=== Dataset extract ===
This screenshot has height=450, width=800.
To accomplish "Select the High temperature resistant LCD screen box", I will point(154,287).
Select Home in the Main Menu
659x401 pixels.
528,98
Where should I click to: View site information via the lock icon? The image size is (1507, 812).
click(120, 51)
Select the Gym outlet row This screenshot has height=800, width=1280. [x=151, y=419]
...
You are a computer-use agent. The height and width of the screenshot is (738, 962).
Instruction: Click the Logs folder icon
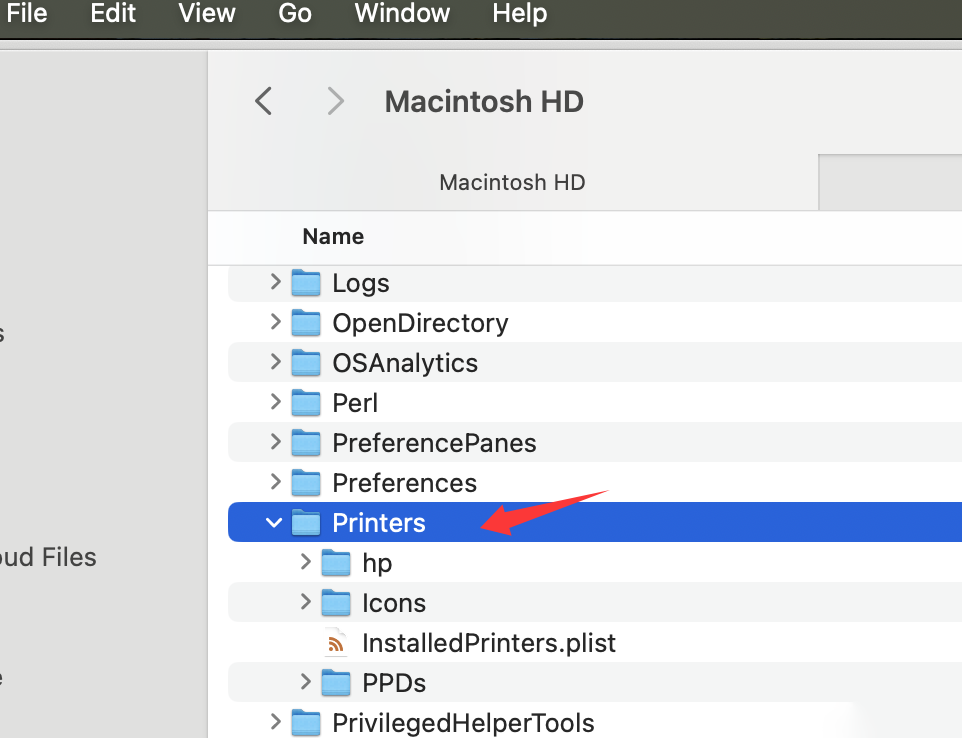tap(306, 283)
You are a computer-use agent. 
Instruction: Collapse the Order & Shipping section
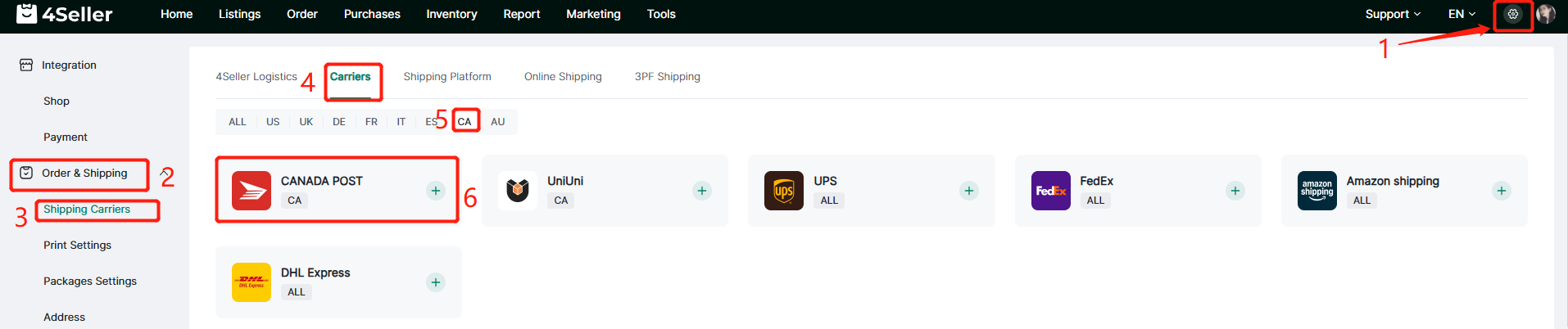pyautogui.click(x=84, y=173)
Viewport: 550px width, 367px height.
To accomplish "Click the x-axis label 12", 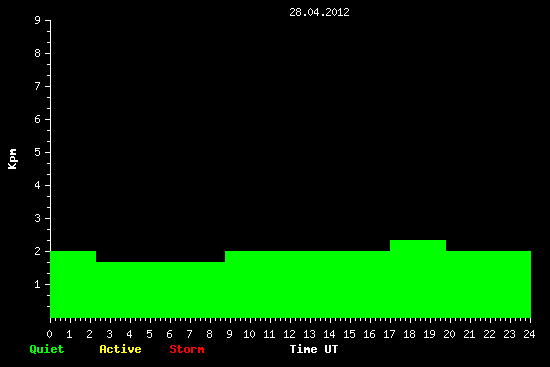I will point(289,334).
---
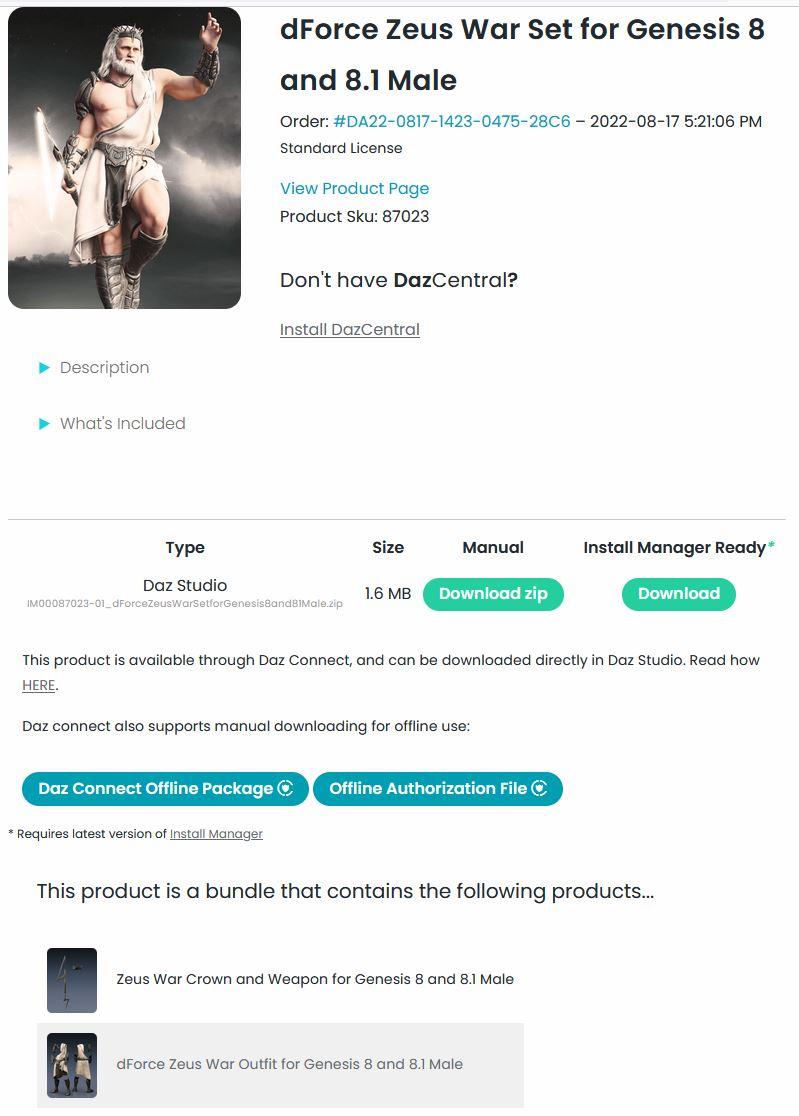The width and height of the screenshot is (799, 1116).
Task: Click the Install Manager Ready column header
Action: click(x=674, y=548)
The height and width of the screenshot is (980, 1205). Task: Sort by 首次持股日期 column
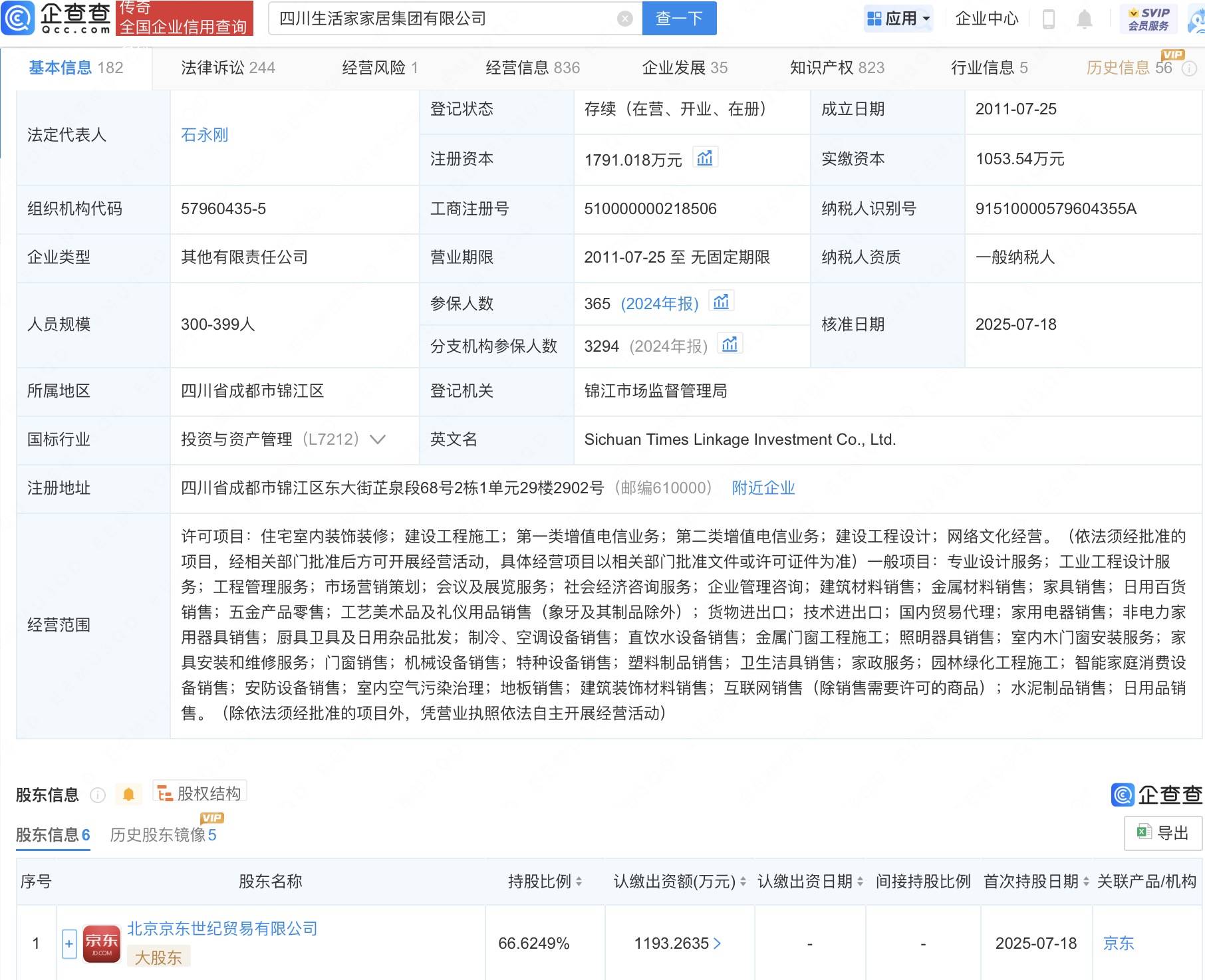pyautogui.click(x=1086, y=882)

=== The request ===
Duplicate the lines from the line with "The height and width of the screenshot is (980, 1205)." up to and including the line with "pyautogui.click(x=1086, y=882)", leaving the pictures out.

=== The answer ===
The height and width of the screenshot is (980, 1205). Task: Sort by 首次持股日期 column
pyautogui.click(x=1086, y=882)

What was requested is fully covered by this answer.